WHAT YOU WILL DO
Through to the final line, write out the records below exactly, omitting any images they contain.

DATA TO PROCESS
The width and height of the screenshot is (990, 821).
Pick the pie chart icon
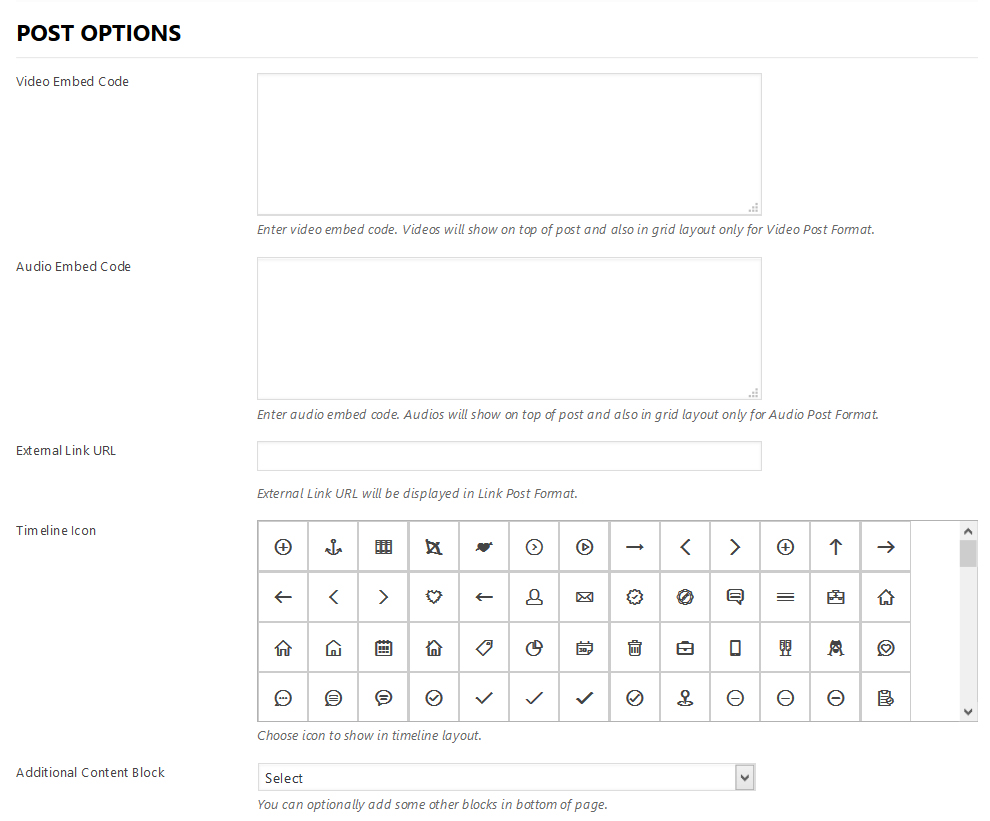(x=534, y=648)
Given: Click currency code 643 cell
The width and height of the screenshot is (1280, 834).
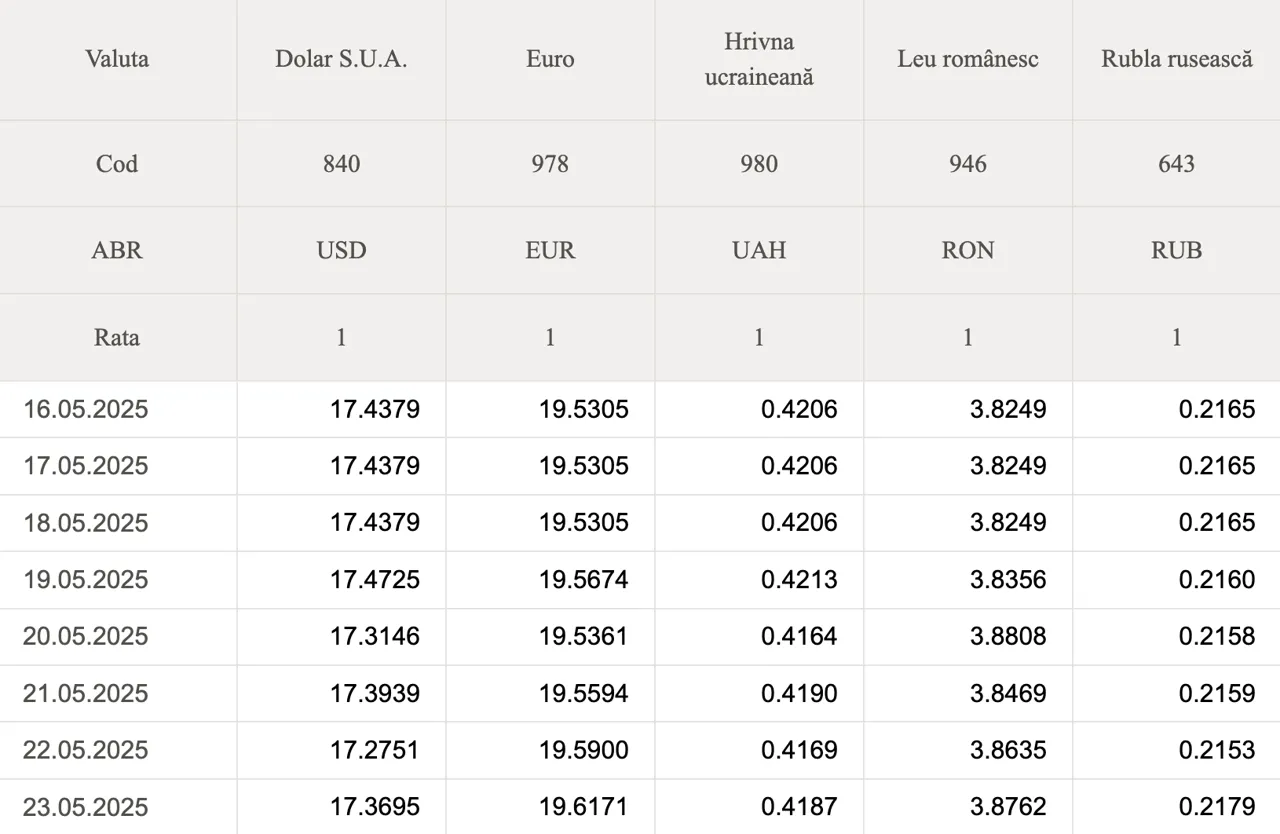Looking at the screenshot, I should click(x=1177, y=164).
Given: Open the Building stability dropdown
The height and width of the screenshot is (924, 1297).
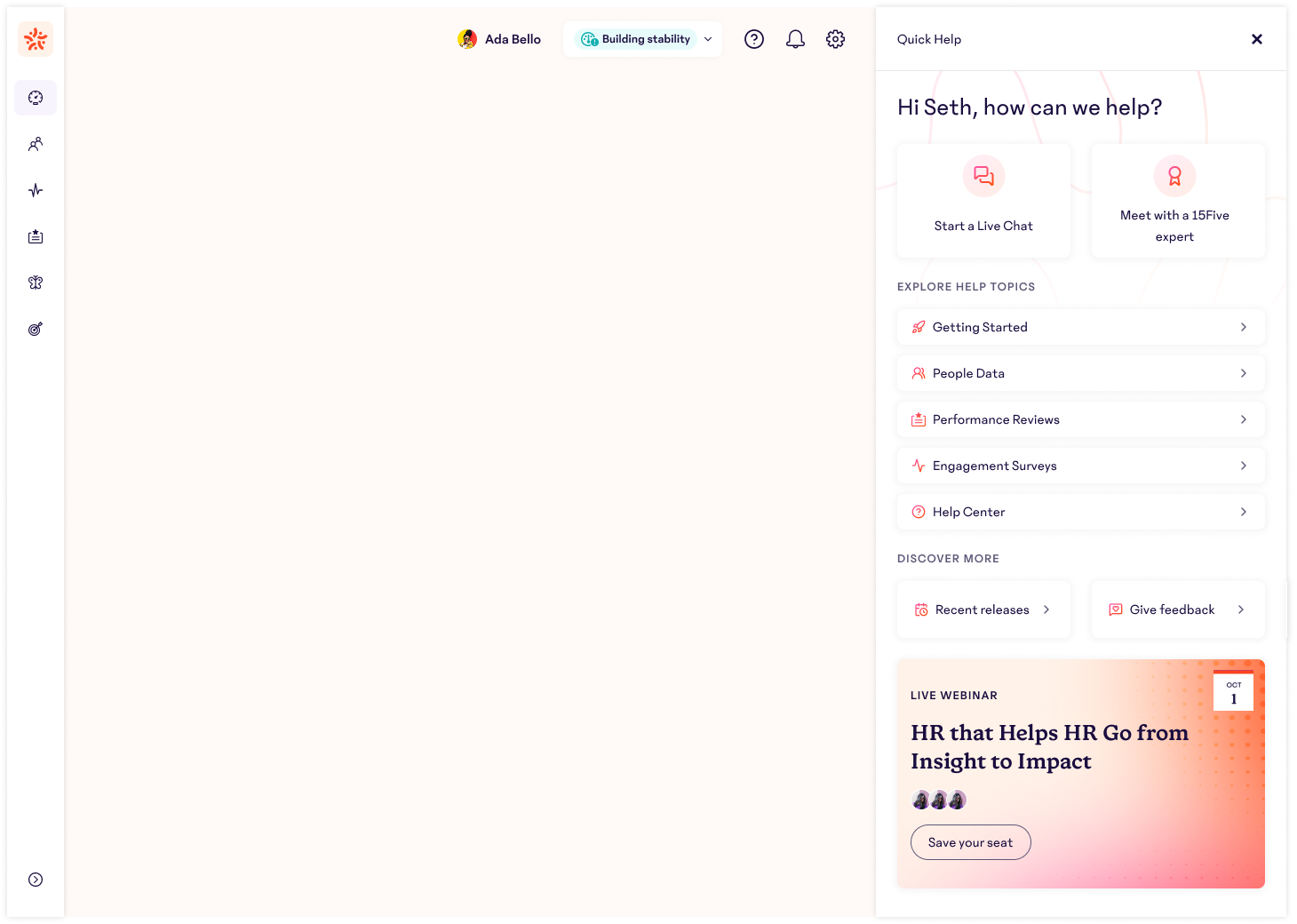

RESULT BELOW
The width and height of the screenshot is (990, 821).
Pick the pie chart icon
(x=534, y=648)
Given: Click currency code 643 cell
The width and height of the screenshot is (1280, 834).
Looking at the screenshot, I should click(x=1177, y=164).
Given: Open the Building stability dropdown
The height and width of the screenshot is (924, 1297).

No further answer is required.